Consegna esercizio
Riporta le righe dei record dalla riga che contiene "Open the settings gear in the top-left corner" fino a quella che contiene "Looking at the screenshot, I should [x=93, y=49].", estremi inclusi. Sostituisci "Cancel" con "Close" e lascia invariato tutto il resto.

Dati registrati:
┏━━

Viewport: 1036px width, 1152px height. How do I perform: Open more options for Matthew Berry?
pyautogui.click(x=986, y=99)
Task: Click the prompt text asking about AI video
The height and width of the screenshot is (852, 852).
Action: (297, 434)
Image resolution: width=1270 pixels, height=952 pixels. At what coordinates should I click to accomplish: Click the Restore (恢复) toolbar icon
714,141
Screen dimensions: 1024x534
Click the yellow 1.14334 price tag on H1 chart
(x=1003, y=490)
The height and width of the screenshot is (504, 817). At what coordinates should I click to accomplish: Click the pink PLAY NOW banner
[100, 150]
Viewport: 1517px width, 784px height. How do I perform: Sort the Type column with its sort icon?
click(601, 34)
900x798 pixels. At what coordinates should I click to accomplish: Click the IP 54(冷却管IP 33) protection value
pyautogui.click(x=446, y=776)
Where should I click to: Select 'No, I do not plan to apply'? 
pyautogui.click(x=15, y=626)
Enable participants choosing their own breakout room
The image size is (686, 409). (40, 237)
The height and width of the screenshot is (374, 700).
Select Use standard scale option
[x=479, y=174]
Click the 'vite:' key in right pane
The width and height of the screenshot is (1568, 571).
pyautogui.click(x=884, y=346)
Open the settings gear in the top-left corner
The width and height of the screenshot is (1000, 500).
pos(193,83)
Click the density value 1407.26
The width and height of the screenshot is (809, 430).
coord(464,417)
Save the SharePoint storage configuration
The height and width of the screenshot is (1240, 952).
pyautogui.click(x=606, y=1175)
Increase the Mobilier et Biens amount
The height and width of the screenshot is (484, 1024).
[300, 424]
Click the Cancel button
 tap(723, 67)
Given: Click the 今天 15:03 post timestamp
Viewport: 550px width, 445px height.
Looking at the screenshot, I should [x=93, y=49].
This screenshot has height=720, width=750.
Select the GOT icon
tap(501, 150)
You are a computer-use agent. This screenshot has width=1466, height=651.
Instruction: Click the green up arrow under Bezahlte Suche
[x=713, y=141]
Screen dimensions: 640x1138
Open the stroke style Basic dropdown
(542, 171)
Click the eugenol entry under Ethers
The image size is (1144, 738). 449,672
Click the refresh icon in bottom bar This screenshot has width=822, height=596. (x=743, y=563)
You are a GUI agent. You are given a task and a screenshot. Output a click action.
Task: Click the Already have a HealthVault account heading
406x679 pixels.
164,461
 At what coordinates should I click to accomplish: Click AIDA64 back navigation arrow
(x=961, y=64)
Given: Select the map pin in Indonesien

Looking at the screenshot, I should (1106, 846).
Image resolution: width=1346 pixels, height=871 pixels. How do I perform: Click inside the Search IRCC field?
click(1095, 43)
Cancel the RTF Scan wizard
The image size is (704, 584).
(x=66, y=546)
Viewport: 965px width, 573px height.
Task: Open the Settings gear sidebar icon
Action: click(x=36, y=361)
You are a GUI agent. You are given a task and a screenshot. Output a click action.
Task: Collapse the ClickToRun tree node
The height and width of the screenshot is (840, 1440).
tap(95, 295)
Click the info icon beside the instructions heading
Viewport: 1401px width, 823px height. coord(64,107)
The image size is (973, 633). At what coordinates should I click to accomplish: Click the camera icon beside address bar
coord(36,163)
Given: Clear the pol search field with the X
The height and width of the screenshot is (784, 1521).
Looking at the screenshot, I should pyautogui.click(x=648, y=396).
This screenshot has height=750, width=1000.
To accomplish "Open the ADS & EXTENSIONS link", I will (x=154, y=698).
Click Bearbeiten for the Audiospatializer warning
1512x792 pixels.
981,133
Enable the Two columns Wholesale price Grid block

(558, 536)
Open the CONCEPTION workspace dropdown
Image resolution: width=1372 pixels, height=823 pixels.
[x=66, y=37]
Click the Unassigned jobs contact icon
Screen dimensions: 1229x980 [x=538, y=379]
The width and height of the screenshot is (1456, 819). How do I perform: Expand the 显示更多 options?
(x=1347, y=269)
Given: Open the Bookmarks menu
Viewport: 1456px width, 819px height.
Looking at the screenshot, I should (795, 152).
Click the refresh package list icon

┗━━

Risposta attesa
Open the settings gear in the top-left corner
The width and height of the screenshot is (1000, 500).
pos(193,83)
Click the density value 1407.26
The width and height of the screenshot is (809, 430).
coord(464,417)
Save the SharePoint storage configuration
The height and width of the screenshot is (1240, 952).
pyautogui.click(x=606, y=1175)
Increase the Mobilier et Biens amount
The height and width of the screenshot is (484, 1024).
[300, 424]
Click the Close button
 tap(723, 67)
Given: Click the 今天 15:03 post timestamp
Viewport: 550px width, 445px height.
Looking at the screenshot, I should [x=93, y=49].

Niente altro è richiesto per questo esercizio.